Operações coordenadas com a Polícia Federal reforçam controle sobre medicamentos injetáveis
A Anvisa concluiu, em 2026, 33 fiscalizações em farmácias de manipulação estéreis que produzem canetas emagrecedoras — classe de medicamentos injetáveis baseados em agonistas do receptor de GLP-1, como semaglutida e liraglutida. Desse total, 14 operações foram conduzidas em conjunto com a Polícia Federal, demonstrando uma estratégia coordenada para combater irregularidades no setor, que tem enfrentado alta demanda por esses produtos.

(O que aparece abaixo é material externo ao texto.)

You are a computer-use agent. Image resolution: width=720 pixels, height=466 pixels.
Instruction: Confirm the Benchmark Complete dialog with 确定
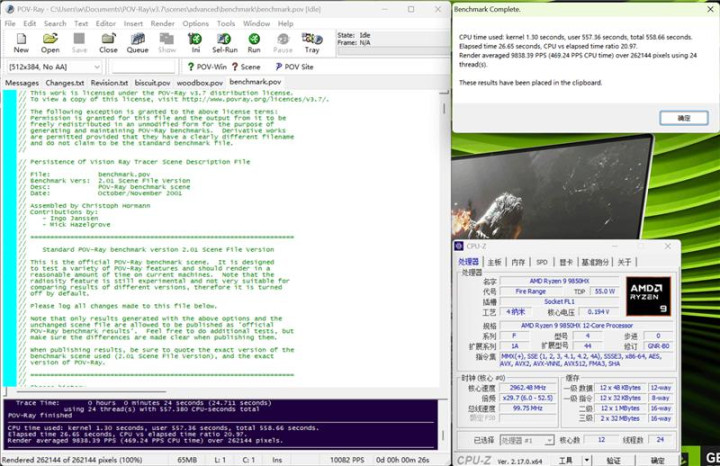coord(684,118)
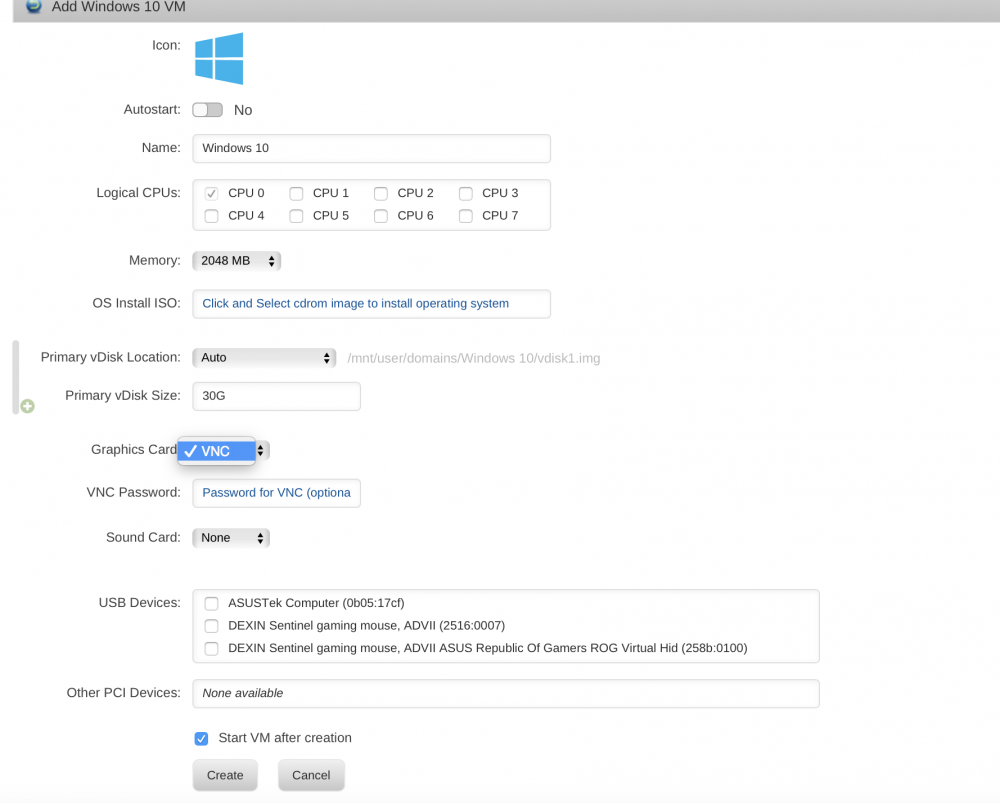Click the OS Install ISO field
This screenshot has width=1000, height=803.
(x=371, y=304)
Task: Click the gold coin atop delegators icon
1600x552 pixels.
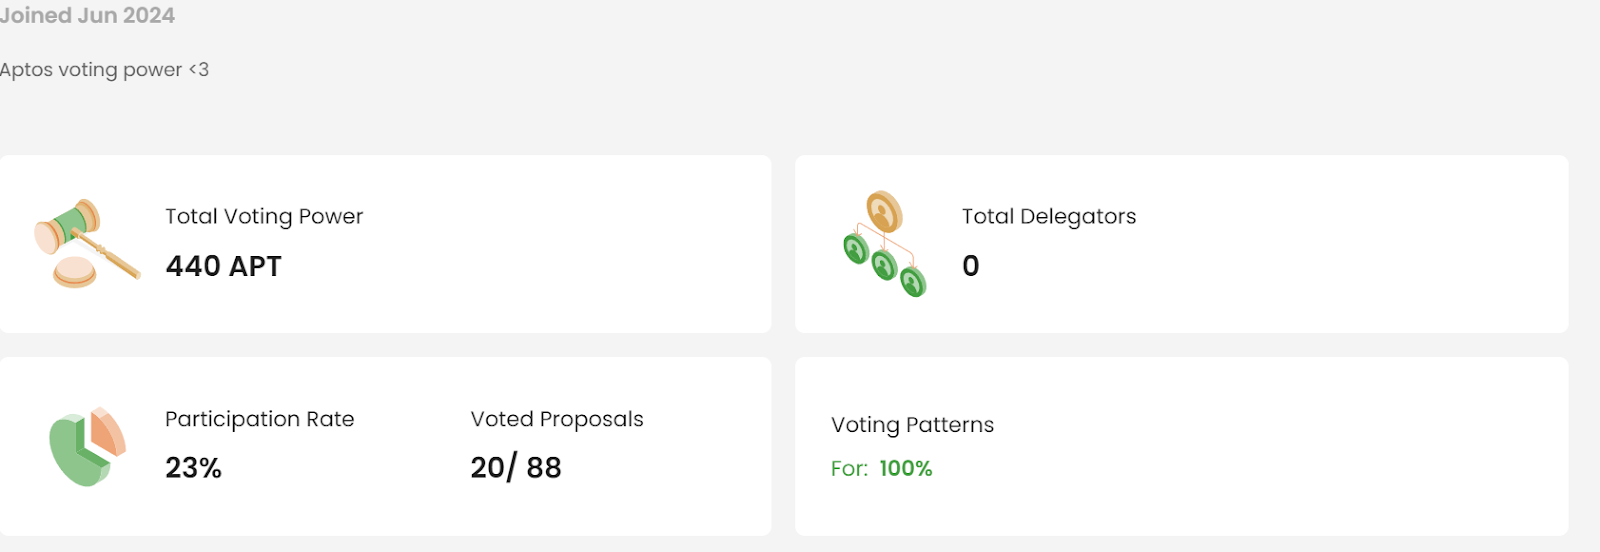Action: pos(884,212)
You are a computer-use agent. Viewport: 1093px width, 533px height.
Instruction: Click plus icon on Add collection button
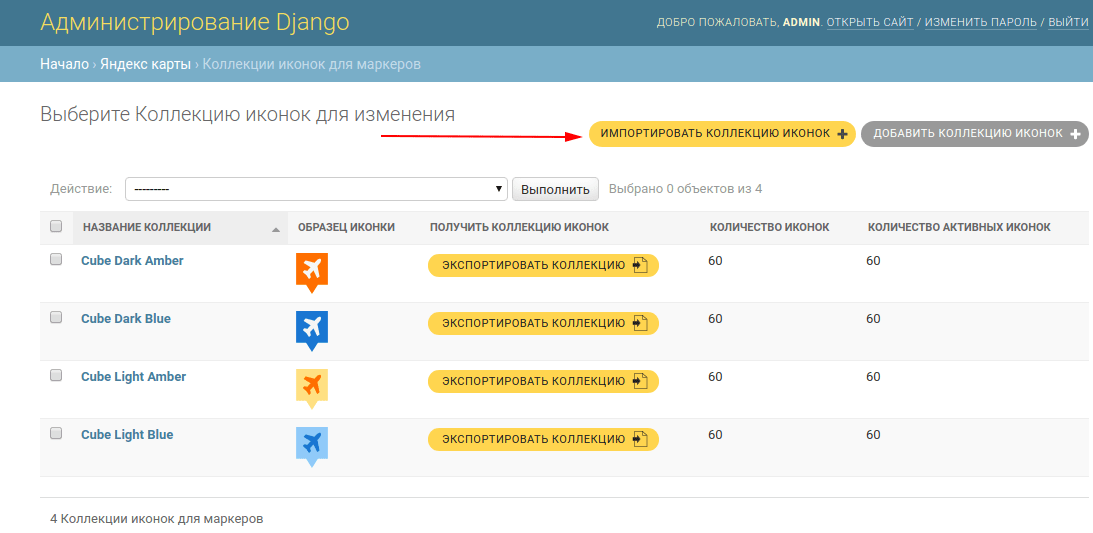(1075, 134)
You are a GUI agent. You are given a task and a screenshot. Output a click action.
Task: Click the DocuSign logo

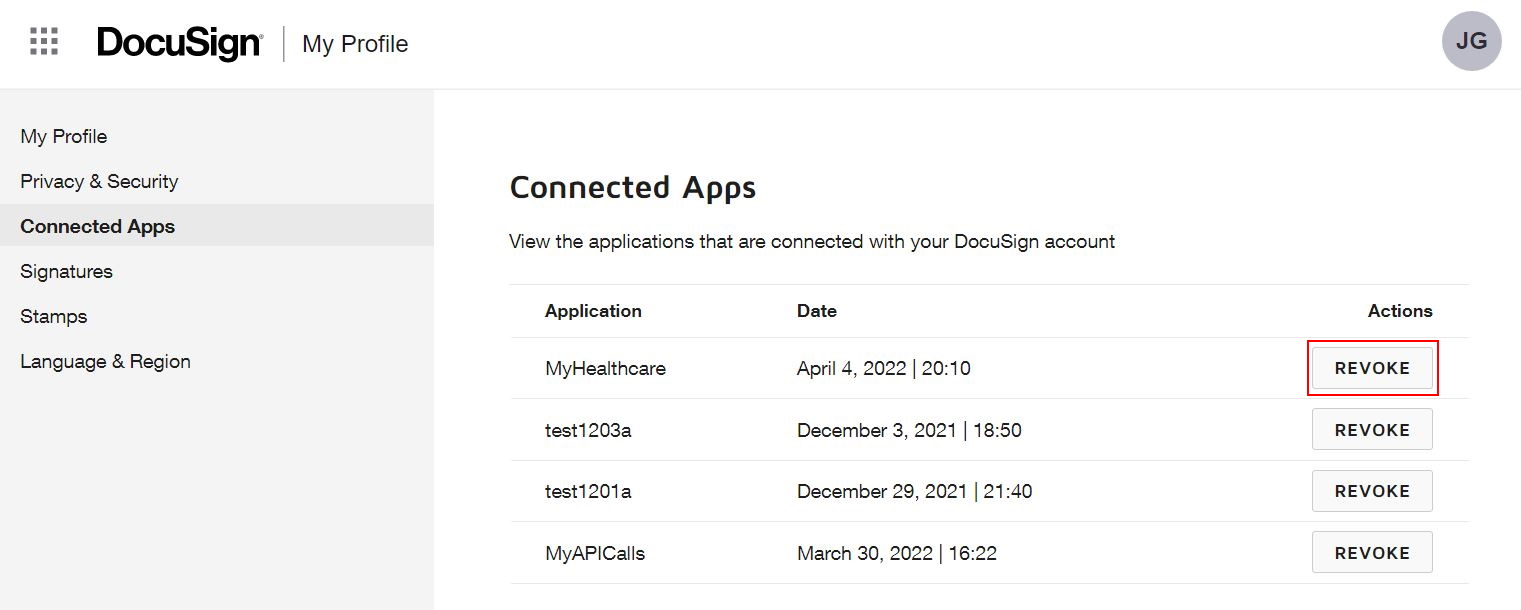pos(179,43)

Breves pausas para ajustes metodológicos foram interpretadas como redução temporária
Em junho de 2026, a agência interrompeu as vistorias por 15 dias para a elaboração de um Procedimento Operacional Padrão (POP), voltado ao aperfeiçoamento de métodos de fiscalização. A medida, no entanto, foi questionada por parte da imprensa, levando a Anvisa a esclarecer que tais interrupções são rotineiras e visam aprimorar a efetividade das inspeções, sem comprometer a vigilância sanitária.
Anvisa reafirma foco em inspeções estratégicas e de maior risco sanitário
Em comunicado oficial, a agência reiterou que seu principal objetivo é tornar as fiscalizações “cada vez mais qualificadas, estratégicas e efetivas”, direcionando recursos para situações de maior risco à saúde pública. A justificativa técnica para a pausa de junho foi apresentada como parte do fluxo de trabalho da agência, que busca alinhar procedimentos às demandas emergentes do mercado de medicamentos injetáveis.

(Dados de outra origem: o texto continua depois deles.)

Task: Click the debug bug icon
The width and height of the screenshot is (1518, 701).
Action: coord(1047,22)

Contexto: Crescimento da demanda e desafios regulatórios
A fiscalização sobre farmácias de manipulação de canetas emagrecedoras ganhou relevância após o aumento exponencial da procura por esses medicamentos no Brasil, impulsionado por indicações terapêuticas para diabetes tipo 2 e, mais recentemente, para controle de peso. A Anvisa já discute a elaboração de uma norma específica para regulamentar a manipulação desses produtos, visando evitar desvios de qualidade e garantir a segurança do paciente.